Is there any example implementation of Deep Deterministic Policy Gradient (DDPG) for the Gluon API? If there isn’t one, can someone help me with the implementation?
I tried to implement it by myself but I got stuck at the point where I have to update my actor network.
I implemented the following training routine:
if do_training():
# Sample random batch from replay buffer
states, actions, rewards, next_states, terminals = replay_buffer.sample(batch_size=BATCH_SIZE)
# Calculate target y with actor and critic target networks
target_actions = actor_target(next_states)
target_qvalues = critic_target(next_states, target_actions)

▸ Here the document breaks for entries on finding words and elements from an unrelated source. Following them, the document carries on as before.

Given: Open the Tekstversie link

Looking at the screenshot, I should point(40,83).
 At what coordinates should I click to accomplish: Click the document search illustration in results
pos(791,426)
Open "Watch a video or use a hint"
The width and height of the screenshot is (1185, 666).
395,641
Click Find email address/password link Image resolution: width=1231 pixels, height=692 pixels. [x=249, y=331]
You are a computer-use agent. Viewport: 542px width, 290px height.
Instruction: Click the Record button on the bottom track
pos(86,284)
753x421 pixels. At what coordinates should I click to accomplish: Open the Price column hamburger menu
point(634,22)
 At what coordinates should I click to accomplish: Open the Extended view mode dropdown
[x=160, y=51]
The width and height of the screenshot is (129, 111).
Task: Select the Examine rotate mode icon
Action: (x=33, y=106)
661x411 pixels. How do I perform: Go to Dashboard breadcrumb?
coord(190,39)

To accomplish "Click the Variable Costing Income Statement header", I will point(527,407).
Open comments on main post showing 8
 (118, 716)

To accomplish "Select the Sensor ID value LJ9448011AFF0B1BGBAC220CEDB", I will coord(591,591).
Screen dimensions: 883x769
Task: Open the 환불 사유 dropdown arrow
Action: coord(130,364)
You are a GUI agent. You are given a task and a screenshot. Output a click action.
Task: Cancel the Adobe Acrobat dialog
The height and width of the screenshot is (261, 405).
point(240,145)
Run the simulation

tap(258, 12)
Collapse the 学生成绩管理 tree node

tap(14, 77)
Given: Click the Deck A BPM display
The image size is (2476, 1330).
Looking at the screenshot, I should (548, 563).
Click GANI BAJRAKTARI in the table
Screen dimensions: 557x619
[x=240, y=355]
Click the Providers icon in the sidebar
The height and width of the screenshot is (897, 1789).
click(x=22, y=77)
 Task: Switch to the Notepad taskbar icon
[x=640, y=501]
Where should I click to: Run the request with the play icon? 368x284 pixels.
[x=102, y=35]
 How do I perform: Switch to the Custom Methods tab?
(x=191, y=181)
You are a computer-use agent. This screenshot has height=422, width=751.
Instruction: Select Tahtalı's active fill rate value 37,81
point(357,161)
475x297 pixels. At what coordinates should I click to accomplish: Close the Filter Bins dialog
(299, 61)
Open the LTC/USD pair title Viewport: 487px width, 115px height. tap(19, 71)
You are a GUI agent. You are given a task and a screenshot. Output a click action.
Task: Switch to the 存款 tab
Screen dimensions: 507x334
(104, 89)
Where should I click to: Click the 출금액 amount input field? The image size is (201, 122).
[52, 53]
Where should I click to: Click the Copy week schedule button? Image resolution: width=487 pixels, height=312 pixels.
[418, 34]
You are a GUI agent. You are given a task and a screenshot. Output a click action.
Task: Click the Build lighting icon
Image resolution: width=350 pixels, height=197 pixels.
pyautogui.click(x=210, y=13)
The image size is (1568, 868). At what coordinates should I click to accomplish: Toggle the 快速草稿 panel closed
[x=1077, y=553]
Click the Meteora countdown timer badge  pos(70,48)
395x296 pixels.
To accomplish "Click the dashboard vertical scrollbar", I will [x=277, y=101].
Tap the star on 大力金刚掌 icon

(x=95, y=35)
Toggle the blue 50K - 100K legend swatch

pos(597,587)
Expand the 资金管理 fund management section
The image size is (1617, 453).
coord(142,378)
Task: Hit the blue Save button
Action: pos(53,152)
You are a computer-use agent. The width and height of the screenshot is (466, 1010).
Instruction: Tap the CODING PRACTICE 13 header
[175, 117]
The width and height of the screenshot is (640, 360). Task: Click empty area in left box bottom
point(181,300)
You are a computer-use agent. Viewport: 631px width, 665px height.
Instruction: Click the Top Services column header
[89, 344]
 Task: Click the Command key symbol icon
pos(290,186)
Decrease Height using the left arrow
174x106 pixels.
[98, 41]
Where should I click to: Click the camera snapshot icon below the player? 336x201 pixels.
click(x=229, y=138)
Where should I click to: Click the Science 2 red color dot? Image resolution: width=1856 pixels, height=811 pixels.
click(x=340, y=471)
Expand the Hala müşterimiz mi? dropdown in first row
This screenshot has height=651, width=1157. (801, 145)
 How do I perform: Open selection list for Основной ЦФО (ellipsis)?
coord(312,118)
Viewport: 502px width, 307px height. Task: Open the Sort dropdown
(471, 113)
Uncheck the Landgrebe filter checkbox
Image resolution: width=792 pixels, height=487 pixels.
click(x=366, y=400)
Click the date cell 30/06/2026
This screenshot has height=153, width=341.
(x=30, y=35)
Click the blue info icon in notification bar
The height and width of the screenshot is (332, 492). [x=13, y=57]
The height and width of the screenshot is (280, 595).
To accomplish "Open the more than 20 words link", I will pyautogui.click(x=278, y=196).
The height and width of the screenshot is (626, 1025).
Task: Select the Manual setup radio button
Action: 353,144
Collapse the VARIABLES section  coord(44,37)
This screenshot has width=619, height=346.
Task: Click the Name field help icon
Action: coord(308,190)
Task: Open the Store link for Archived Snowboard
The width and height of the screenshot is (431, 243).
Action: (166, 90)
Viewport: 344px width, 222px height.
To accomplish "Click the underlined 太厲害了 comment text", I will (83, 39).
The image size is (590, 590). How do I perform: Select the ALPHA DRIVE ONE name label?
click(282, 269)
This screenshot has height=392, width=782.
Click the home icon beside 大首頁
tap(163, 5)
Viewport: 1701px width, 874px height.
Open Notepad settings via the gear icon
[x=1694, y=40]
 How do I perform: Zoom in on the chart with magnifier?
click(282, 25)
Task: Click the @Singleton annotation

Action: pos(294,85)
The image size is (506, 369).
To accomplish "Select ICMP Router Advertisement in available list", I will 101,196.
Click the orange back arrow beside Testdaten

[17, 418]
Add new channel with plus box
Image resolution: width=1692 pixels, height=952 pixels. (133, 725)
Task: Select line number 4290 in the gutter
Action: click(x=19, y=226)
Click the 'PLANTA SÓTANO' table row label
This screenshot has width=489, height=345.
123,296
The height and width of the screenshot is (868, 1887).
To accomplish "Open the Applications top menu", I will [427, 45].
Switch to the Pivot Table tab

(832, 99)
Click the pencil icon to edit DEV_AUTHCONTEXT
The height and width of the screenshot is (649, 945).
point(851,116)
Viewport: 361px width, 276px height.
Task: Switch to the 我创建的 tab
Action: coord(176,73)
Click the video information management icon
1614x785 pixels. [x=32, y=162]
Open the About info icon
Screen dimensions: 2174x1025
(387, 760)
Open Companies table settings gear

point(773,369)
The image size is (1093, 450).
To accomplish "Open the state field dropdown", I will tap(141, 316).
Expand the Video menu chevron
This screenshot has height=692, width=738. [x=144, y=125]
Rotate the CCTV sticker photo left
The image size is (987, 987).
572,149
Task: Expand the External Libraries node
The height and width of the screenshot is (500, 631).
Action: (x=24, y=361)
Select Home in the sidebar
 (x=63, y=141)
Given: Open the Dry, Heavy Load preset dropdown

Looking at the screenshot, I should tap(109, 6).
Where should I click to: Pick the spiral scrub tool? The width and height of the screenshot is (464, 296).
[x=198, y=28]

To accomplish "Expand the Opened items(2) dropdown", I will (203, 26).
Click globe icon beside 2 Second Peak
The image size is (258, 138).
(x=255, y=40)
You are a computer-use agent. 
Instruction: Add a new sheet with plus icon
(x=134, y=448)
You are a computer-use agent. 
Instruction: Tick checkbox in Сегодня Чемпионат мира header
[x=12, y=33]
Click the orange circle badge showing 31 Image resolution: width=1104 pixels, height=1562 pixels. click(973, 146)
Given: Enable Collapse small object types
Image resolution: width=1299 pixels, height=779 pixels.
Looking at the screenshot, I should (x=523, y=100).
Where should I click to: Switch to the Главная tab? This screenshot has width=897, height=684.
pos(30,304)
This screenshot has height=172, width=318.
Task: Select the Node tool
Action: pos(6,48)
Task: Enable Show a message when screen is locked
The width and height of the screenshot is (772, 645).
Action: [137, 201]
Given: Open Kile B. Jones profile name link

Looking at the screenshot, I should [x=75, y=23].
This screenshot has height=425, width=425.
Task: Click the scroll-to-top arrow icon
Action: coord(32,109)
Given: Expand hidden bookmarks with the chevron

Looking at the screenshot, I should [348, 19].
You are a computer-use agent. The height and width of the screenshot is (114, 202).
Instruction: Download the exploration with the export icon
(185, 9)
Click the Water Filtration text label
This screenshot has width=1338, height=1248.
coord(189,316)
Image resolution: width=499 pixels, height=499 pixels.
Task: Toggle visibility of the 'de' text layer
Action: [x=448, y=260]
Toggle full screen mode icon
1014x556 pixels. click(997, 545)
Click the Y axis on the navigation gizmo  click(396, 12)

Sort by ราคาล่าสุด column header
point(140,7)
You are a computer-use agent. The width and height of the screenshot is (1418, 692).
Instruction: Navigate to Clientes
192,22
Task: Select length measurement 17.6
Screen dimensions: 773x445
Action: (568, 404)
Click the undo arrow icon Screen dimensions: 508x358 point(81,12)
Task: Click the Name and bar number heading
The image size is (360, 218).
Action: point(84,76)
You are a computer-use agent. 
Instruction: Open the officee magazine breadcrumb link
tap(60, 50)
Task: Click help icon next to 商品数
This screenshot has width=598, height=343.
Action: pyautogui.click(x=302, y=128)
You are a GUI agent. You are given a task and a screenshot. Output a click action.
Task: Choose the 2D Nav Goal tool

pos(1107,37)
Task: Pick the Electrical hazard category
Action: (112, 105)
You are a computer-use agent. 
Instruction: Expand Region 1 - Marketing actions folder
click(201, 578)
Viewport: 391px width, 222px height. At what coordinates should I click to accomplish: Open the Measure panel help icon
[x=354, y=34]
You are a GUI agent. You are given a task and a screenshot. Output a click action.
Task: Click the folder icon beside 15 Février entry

y = rewards + (1.0 - terminals) * DISCOUNT_FACTOR * target_qvalues
# Update critic network by minimizing reward prediction error
with autograd.record():
qvalues = critic(states, actions)
loss = l2_loss(qvalues, y)
loss.backward()
trainer_critic.step(BATCH_SIZE) # actual update with gluon.trainer
# Let actor propose particular action for given state
actor_action = actor(states)
actor_action.attach_grad()
# Compute Q(state, action) and backpropagate w.r.t. actions
with autograd.record():
qvalues = critic(states, actor_action)
qvalues.backward()
action_gradients = actor_action.grad
My first problem is, that all the gradients of action_gradients
are the same for the whole batch, so I am not sure if this is correct. My second problem is that I do not know how to proceed with the algorithm. How can I update the actor weights with the calculated gradients from the critic network?